Our skin is our largest organ. Yet, almost 90% of the 10,500 known cosmetics and skin care ingredients have not been evaluated for safety by the Cosmetic Ingredient Review, the FDA, or any other publicly accountable institution. To do more than scratch the surface, we got the skinny at Planet Green’s “How to Go Green: Natural Skin Care.“
Back to Basics: Every few months or so, we’re treated to the emergence of some new skin care “breakthrough.” Don’t believe the hype. Planet Green’s advice: “All you need is a basic cleanser, toner, moisturizer, and broad-spectrum sunscreen to keep your skin in tip-top shape.”
It turns out beauty is more than skin deep: The average person slathers, lathers, rubs and sprays, 10 different skin care products on his or her body every day—and since our skin acts more like a sponge than a barrier, we absorb the nearly 130 chemicals we regularly expose ourselves to. Cosmetics companies and the FDA maintain that these chemicals are safe, and many of them are—in small doses at least.
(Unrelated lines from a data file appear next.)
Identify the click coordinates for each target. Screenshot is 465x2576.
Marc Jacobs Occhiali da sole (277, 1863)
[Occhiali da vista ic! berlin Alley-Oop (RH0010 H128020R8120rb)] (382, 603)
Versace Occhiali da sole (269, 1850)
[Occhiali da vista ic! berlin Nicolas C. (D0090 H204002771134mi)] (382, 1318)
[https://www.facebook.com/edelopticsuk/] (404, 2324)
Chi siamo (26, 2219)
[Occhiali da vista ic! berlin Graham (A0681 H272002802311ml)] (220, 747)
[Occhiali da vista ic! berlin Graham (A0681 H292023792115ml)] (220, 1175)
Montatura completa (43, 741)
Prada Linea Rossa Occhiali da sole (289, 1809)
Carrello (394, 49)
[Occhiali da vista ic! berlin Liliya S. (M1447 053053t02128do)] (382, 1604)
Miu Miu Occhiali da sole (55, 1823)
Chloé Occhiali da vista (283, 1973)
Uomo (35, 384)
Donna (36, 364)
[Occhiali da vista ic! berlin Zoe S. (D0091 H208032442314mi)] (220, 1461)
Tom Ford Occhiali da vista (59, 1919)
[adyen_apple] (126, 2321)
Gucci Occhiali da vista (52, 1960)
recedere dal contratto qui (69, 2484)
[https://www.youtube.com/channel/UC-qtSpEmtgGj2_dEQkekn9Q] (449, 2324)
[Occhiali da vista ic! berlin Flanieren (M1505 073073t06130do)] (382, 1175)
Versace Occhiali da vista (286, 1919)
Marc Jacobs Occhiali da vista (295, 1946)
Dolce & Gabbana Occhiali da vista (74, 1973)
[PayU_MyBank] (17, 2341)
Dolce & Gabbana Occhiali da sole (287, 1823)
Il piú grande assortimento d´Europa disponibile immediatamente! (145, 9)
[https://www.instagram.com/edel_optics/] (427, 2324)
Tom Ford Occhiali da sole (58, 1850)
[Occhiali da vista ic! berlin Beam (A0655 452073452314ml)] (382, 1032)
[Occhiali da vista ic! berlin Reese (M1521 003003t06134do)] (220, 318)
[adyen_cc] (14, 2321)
But consider that the average woman ingests as much as four pounds of lipstick in her lifetime, and you begin to understand how a little dab here a quick spray there begins to add up. The fact is, no one really knows how certain chemicals affect us over a time, or how they react in our bodies in combination. Other chemicals have known dangers: Phthalates, for example, which are often found in artificial fragrances, are a class of hormone disruptor known to cause birth defects, sperm damage, infertility, and the feminization of baby boys, for instance.
Almost 90 percent of the 10,500 cosmetics and skin care ingredients known to the U.S. Food and Drug Administration have not been evaluated for safety by the Cosmetic Ingredient Review, the FDA, or any other publicly accountable institution, according to the Environmental Working Group. To be fair, no one’s dropping dead after a using a mascara wand or a body wash, and manufacturers have an interest in creating products that don’t harm their customers. But complex chemicals with potential unknown side effects lead us to follow the Precautionary Principle. That is to say, if we’d prefer to err on the side of safety until we know. We’re not the only ones who feel this way: More than 1,110 personal-product ingredients have been banned for use in cosmetics in the European Union because of concerns that they may cause cancer, birth defects, or reproductive ills. By contrast only 10 are banned here in the U.S.